## What this task involves
Rewrite the rows below, replacing each "Image resolution" with "Screen size" and keeping everything else the same. Leave the pictures out of your answer.
— start of Data supplied —
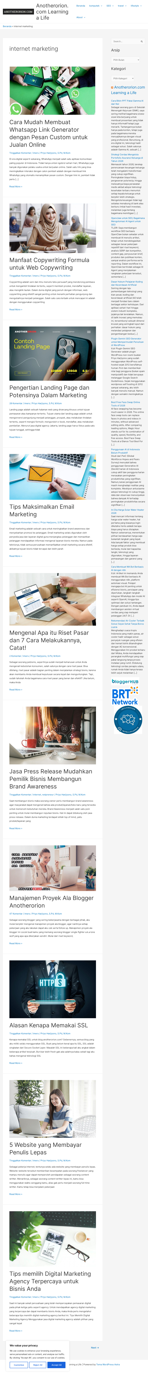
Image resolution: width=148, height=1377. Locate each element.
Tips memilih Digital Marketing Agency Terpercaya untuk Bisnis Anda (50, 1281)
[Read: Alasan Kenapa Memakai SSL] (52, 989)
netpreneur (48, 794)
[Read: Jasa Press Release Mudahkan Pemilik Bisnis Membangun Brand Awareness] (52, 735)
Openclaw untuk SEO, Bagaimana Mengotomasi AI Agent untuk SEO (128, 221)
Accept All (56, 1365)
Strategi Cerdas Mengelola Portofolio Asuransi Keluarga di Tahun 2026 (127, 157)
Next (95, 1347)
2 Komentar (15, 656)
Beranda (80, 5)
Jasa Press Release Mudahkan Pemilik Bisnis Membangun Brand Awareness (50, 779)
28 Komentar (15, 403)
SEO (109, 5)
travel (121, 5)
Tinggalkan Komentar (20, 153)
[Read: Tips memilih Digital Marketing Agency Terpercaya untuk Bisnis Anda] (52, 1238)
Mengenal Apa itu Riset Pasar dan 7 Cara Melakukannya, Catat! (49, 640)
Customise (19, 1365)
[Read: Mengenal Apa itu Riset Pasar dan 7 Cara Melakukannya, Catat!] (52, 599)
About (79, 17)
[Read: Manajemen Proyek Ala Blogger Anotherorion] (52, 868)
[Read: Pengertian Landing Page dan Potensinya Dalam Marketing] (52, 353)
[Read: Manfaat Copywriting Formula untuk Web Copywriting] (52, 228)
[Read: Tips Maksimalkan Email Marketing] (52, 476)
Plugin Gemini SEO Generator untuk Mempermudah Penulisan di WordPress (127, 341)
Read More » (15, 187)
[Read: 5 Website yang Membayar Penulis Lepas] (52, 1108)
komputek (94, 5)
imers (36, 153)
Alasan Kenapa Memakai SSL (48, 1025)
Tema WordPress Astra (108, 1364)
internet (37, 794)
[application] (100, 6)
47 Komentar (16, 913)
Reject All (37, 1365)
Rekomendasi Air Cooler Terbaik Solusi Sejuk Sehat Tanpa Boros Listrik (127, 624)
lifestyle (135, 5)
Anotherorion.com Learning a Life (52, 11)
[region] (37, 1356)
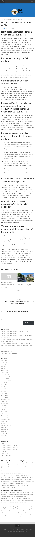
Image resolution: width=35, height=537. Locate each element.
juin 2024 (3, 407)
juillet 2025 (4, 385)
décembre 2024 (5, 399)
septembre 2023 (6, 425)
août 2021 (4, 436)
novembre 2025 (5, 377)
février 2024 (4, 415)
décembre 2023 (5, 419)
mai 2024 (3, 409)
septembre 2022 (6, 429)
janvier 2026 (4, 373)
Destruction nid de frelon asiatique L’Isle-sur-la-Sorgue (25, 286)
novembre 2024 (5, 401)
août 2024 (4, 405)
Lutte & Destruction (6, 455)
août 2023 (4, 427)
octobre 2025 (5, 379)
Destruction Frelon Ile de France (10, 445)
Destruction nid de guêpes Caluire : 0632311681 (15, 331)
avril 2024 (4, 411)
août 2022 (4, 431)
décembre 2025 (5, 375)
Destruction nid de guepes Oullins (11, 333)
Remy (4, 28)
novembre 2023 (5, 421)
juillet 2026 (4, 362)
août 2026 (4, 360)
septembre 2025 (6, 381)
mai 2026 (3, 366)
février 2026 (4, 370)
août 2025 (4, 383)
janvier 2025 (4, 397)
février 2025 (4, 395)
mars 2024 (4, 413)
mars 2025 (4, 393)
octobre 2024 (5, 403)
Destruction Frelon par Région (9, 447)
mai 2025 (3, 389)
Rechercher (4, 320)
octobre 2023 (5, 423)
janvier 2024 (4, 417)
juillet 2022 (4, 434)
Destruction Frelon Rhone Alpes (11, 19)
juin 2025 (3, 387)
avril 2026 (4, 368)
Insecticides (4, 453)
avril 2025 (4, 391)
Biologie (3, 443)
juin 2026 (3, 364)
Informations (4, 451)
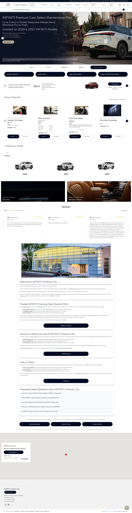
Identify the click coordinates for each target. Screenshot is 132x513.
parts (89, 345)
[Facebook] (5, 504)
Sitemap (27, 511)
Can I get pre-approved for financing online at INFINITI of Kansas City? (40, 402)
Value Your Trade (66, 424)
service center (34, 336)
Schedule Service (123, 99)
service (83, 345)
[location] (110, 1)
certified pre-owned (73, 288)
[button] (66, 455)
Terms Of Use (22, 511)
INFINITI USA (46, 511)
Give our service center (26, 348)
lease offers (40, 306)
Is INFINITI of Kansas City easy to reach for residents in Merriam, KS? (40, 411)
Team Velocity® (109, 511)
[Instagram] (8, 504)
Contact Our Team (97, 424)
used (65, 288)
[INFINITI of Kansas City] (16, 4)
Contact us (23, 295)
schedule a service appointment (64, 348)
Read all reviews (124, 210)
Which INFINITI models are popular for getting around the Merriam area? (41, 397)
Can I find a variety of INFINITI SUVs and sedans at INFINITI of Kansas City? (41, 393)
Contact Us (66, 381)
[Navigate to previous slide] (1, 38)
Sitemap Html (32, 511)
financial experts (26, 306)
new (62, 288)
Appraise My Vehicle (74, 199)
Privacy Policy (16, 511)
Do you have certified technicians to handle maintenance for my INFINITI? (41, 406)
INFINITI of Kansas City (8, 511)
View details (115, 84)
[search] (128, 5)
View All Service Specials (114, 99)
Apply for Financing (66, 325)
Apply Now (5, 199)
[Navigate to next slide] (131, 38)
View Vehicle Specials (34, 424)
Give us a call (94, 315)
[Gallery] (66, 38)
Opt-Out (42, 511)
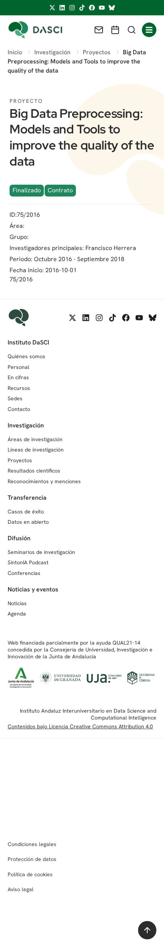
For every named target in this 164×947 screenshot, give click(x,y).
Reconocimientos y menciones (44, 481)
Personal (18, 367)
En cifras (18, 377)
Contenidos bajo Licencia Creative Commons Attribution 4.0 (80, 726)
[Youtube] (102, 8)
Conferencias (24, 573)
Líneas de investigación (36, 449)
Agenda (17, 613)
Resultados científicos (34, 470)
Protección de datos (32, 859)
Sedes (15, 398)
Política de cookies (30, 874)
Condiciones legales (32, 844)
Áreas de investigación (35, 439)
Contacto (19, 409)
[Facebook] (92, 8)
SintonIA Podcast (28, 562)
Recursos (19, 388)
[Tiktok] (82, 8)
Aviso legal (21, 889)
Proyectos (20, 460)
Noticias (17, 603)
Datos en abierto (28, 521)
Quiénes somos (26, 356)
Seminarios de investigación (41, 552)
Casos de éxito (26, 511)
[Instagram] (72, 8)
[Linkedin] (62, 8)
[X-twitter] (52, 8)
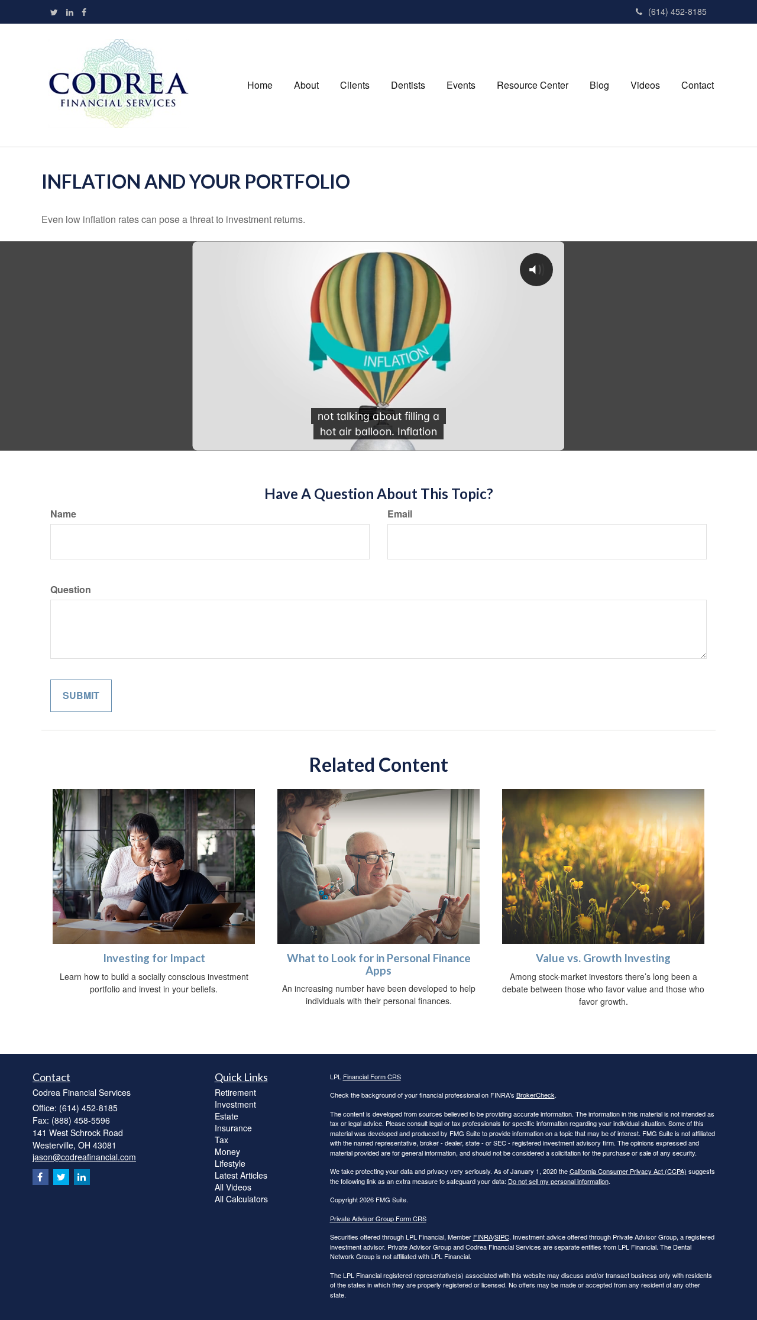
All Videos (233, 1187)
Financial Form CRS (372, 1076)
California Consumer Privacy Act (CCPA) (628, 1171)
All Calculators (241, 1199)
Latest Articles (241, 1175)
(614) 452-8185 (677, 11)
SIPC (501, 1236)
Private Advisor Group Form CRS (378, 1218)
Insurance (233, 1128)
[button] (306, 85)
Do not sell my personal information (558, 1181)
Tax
— end of Data supplied —
## Written reply
Screen size: width=148, height=1377. Locate each element.
Tips memilih Digital Marketing Agency Terpercaya untuk Bisnis Anda (50, 1281)
[Read: Alasan Kenapa Memakai SSL] (52, 989)
netpreneur (48, 794)
[Read: Jasa Press Release Mudahkan Pemilik Bisnis Membangun Brand Awareness] (52, 735)
Openclaw untuk SEO, Bagaimana Mengotomasi AI Agent untuk SEO (128, 221)
Accept All (56, 1365)
Strategi Cerdas Mengelola Portofolio Asuransi Keluarga di Tahun 2026 (127, 157)
Next (95, 1347)
2 Komentar (15, 656)
Beranda (80, 5)
Jasa Press Release Mudahkan Pemilik Bisnis Membangun Brand Awareness (50, 779)
28 Komentar (15, 403)
SEO (109, 5)
travel (121, 5)
Tinggalkan Komentar (20, 153)
[Read: Tips memilih Digital Marketing Agency Terpercaya untuk Bisnis Anda] (52, 1238)
Mengenal Apa itu Riset Pasar dan 7 Cara Melakukannya, Catat! (49, 640)
Customise (19, 1365)
[Read: Mengenal Apa itu Riset Pasar dan 7 Cara Melakukannya, Catat!] (52, 599)
About (79, 17)
[Read: Manajemen Proyek Ala Blogger Anotherorion] (52, 868)
[Read: Pengertian Landing Page dan Potensinya Dalam Marketing] (52, 353)
[Read: Manfaat Copywriting Formula untuk Web Copywriting] (52, 228)
[Read: Tips Maksimalkan Email Marketing] (52, 476)
Plugin Gemini SEO Generator untuk Mempermudah Penulisan di WordPress (127, 341)
Read More » (15, 187)
[Read: 5 Website yang Membayar Penulis Lepas] (52, 1108)
komputek (94, 5)
imers (36, 153)
Alasan Kenapa Memakai SSL (48, 1025)
Tema WordPress Astra (108, 1364)
internet (37, 794)
[application] (100, 6)
47 Komentar (16, 913)
Reject All (37, 1365)
Rekomendasi Air Cooler Terbaik Solusi Sejuk Sehat Tanpa Boros Listrik (127, 624)
lifestyle (135, 5)
Anotherorion.com Learning a Life (52, 11)
[region] (37, 1356)
Screen size: width=35, height=537. Locate each element.
juin 2024 (3, 407)
juillet 2025 (4, 385)
décembre 2024 (5, 399)
septembre 2023 (6, 425)
août 2021 (4, 436)
novembre 2025 (5, 377)
février 2024 (4, 415)
décembre 2023 (5, 419)
mai 2024 (3, 409)
septembre 2022 (6, 429)
janvier 2026 (4, 373)
Destruction nid de frelon asiatique L’Isle-sur-la-Sorgue (25, 286)
novembre 2024 (5, 401)
août 2024 (4, 405)
Lutte & Destruction (6, 455)
août 2023 (4, 427)
octobre 2025 (5, 379)
Destruction Frelon Ile de France (10, 445)
Destruction nid de guêpes Caluire : 0632311681 (15, 331)
avril 2024 (4, 411)
août 2022 (4, 431)
décembre 2025 (5, 375)
Destruction nid de guepes Oullins (11, 333)
Remy (4, 28)
novembre 2023 (5, 421)
juillet 2026 (4, 362)
août 2026 (4, 360)
septembre 2025 (6, 381)
mai 2026 (3, 366)
février 2026 (4, 370)
août 2025 (4, 383)
janvier 2025 (4, 397)
février 2025 (4, 395)
mars 2024 (4, 413)
mars 2025 (4, 393)
octobre 2024 (5, 403)
Destruction Frelon par Région (9, 447)
mai 2025 (3, 389)
Rechercher (4, 320)
octobre 2023 (5, 423)
janvier 2024 (4, 417)
juillet 2022 (4, 434)
Destruction Frelon Rhone Alpes (11, 19)
juin 2025 (3, 387)
avril 2026 (4, 368)
Insecticides (4, 453)
avril 2025 (4, 391)
Biologie (3, 443)
juin 2026 (3, 364)
Informations (4, 451)
Identify the click coordinates for each target. Screenshot is 132x513.
parts (89, 345)
[Facebook] (5, 504)
Sitemap (27, 511)
Can I get pre-approved for financing online at INFINITI of Kansas City? (40, 402)
Value Your Trade (66, 424)
service center (34, 336)
Schedule Service (123, 99)
service (83, 345)
[location] (110, 1)
certified pre-owned (73, 288)
[button] (66, 455)
Terms Of Use (22, 511)
INFINITI USA (46, 511)
Give our service center (26, 348)
lease offers (40, 306)
Is INFINITI of Kansas City easy to reach for residents in Merriam, KS? (40, 411)
Team Velocity® (109, 511)
[Instagram] (8, 504)
Contact Our Team (97, 424)
used (65, 288)
[INFINITI of Kansas City] (16, 4)
Contact us (23, 295)
schedule a service appointment (64, 348)
Read all reviews (124, 210)
Which INFINITI models are popular for getting around the Merriam area? (41, 397)
Can I find a variety of INFINITI SUVs and sedans at INFINITI of Kansas City? (41, 393)
Contact Us (66, 381)
[Navigate to previous slide] (1, 38)
Sitemap Html (32, 511)
financial experts (26, 306)
new (62, 288)
Appraise My Vehicle (74, 199)
Privacy Policy (16, 511)
Do you have certified technicians to handle maintenance for my INFINITI? (41, 406)
INFINITI of Kansas City (8, 511)
View details (115, 84)
[search] (128, 5)
View All Service Specials (114, 99)
Apply for Financing (66, 325)
Apply Now (5, 199)
[Navigate to next slide] (131, 38)
View Vehicle Specials (34, 424)
Give us a call (94, 315)
[Gallery] (66, 38)
Opt-Out (42, 511)
For every named target in this 164×947 screenshot, give click(x,y).
Reconocimientos y menciones (44, 481)
Personal (18, 367)
En cifras (18, 377)
Contenidos bajo Licencia Creative Commons Attribution 4.0 (80, 726)
[Youtube] (102, 8)
Conferencias (24, 573)
Líneas de investigación (36, 449)
Agenda (17, 613)
Resultados científicos (34, 470)
Protección de datos (32, 859)
Sedes (15, 398)
Política de cookies (30, 874)
Condiciones legales (32, 844)
Áreas de investigación (35, 439)
Contacto (19, 409)
[Facebook] (92, 8)
SintonIA Podcast (28, 562)
Recursos (19, 388)
[Tiktok] (82, 8)
Aviso legal (21, 889)
Proyectos (20, 460)
Noticias (17, 603)
Datos en abierto (28, 521)
Quiénes somos (26, 356)
Seminarios de investigación (41, 552)
Casos de éxito (26, 511)
[Instagram] (72, 8)
[Linkedin] (62, 8)
[X-twitter] (52, 8)
All Videos (233, 1187)
Financial Form CRS (372, 1076)
California Consumer Privacy Act (CCPA) (628, 1171)
All Calculators (241, 1199)
Latest Articles (241, 1175)
(614) 452-8185 (677, 11)
SIPC (501, 1236)
Private Advisor Group Form CRS (378, 1218)
Insurance (233, 1128)
[button] (306, 85)
Do not sell my personal information (558, 1181)
Tax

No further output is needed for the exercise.